Bolton-Brush Growth Study Center

Housed at Case Western Reserve University School of Medicine, the research collection at the Bolton-Brush Growth Study Center is the world’s most extensive source of longitudinal human growth data—including more than 200,000 radiographs of the head and major joints of the body— and was developed through the efforts of university alumni and faculty members.

In 1926, Professor T. Wingate Todd launched the Brush Inquiry to study rates of human mental and physical growth and development. A similar effort in 1929, the Bolton Study, examined facial and dental growth and development through radiography and was started by alumnus B. Broadbent Sr. (DEN 1919). The Charles Bingham Bolton Fund, founded by the namesake of Frances Payne Bolton School of Nursing and named for her son, fueled the study. 

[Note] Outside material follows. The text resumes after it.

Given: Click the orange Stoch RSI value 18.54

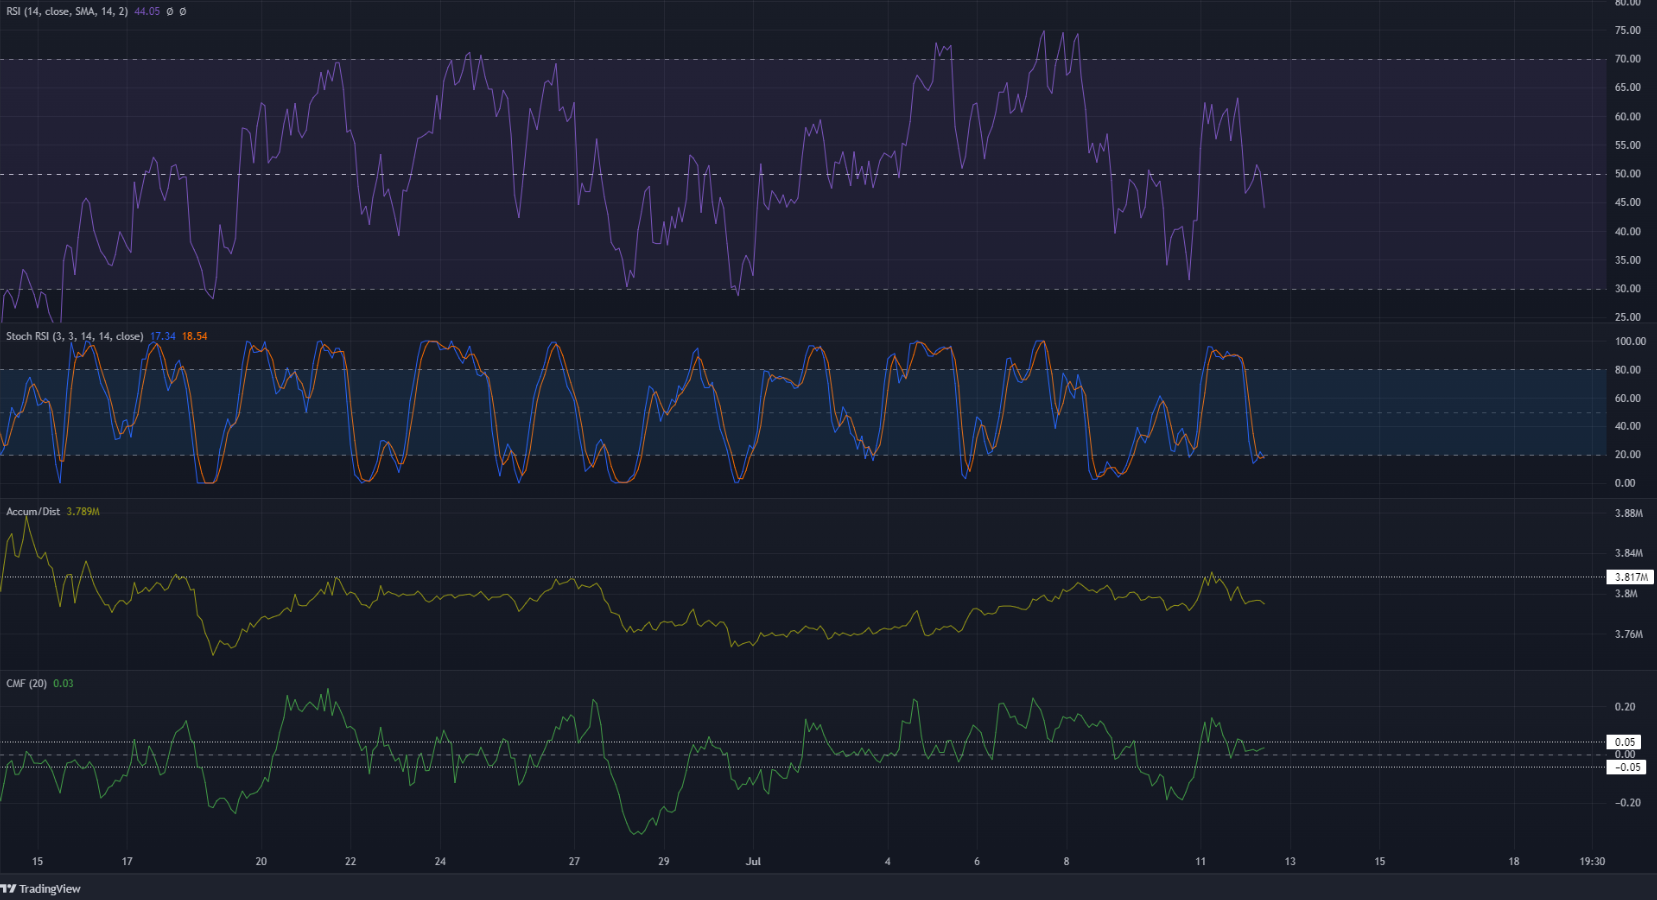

While data collection for the Brush Inquiry ended in 1942, and the Bolton Study in 1959, their findings would prove valuable for years to come. B. Holly Broadbent Jr. (ADL ’50, DEN ’52) combined the collections to form the study center in 1970 and co-published the Bolton Standards for Dentofacial and Developmental Growth in 1975. 

Recall efforts occurred in the 1980s and the 2000s to evaluate the health of past research subjects who were studied in childhood. More than 100 returned, and researchers found craniofacial growth continued through all stages of adulthood.